L’accusatore - ci insegna la Bibbia - non è Dio ma il diavolo! La Scrittura ci avverte: è lui che ci istiga al peccato per poi accusarci di fronte a Dio. No, Dio non è l’accusatore, è un Padre che cerca di salvare in tutti i modi i suoi figli ostinati e ribelli. Siamo noi che nella nostra cattiveria vediamo Dio in modo deforme perché deforme è il nostro occhio. Siamo noi a confondere Dio con il demonio e a fare di Dio un giudice opprimente e del demonio un "profeta" di libertà. Ecco fin dove arriva la nostra infermità, la cecità dei nostri occhi infermi!

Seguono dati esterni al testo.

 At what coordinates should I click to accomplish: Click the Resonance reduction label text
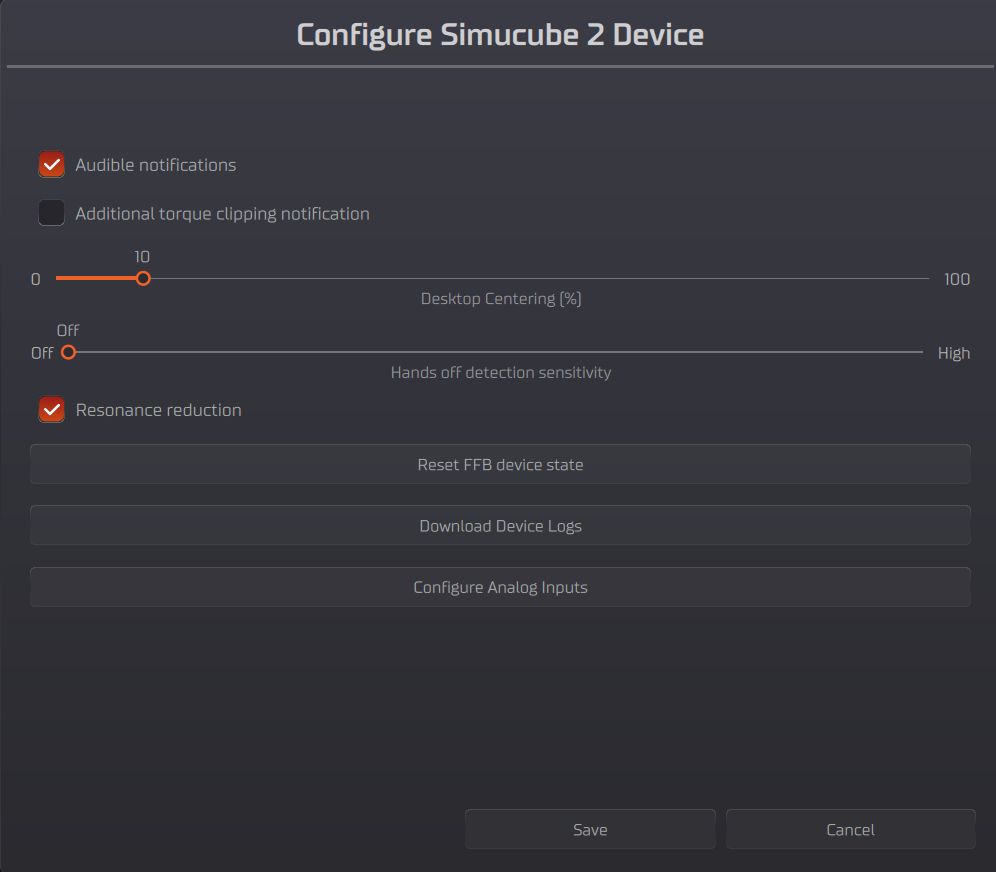pyautogui.click(x=158, y=410)
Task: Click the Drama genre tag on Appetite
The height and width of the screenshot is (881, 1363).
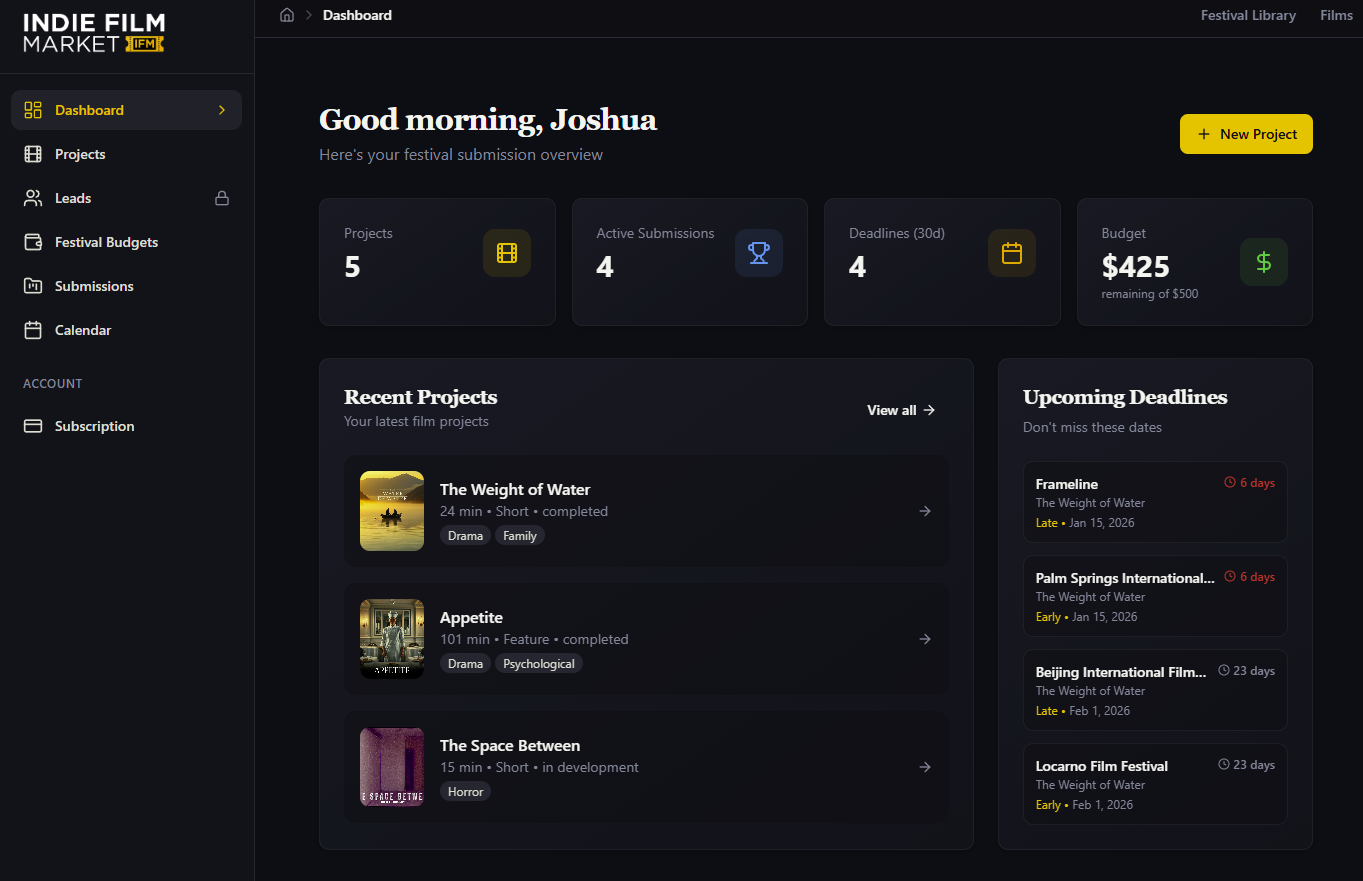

La somma giustizia - il summum ius - può portarci solo sulla strada della condanna e della disperazione, verso un "falso dio a misura d'uomo" che non è il vero Dio. Cosí lo vide spesso il popolo ebraico quando, dimenticando la parola vivificante dei profeti, si rivolgeva agli “dei falsi” e piú accomodanti degli altri popoli; così lo vide Lutero nella sua giovanile esperienza; cosí lo vedono molti di noi, sedicenti cristiani, ma lontani dallo spirito del Vangelo quanto il cielo è alto sulla terra. Non è un caso dunque che l’apostolo Giovanni (Gv 13,25) ci abbia parlato cosí di Dio: «Dio è amore» (1Gv 4,8). Questo è l’unico modo in cui si può parlare di Dio. Tutte le altre strade, per quanto possano sembrare belle e invitanti, ci portano lontano, talvolta molto lontano, pericolosamente lontano da lui.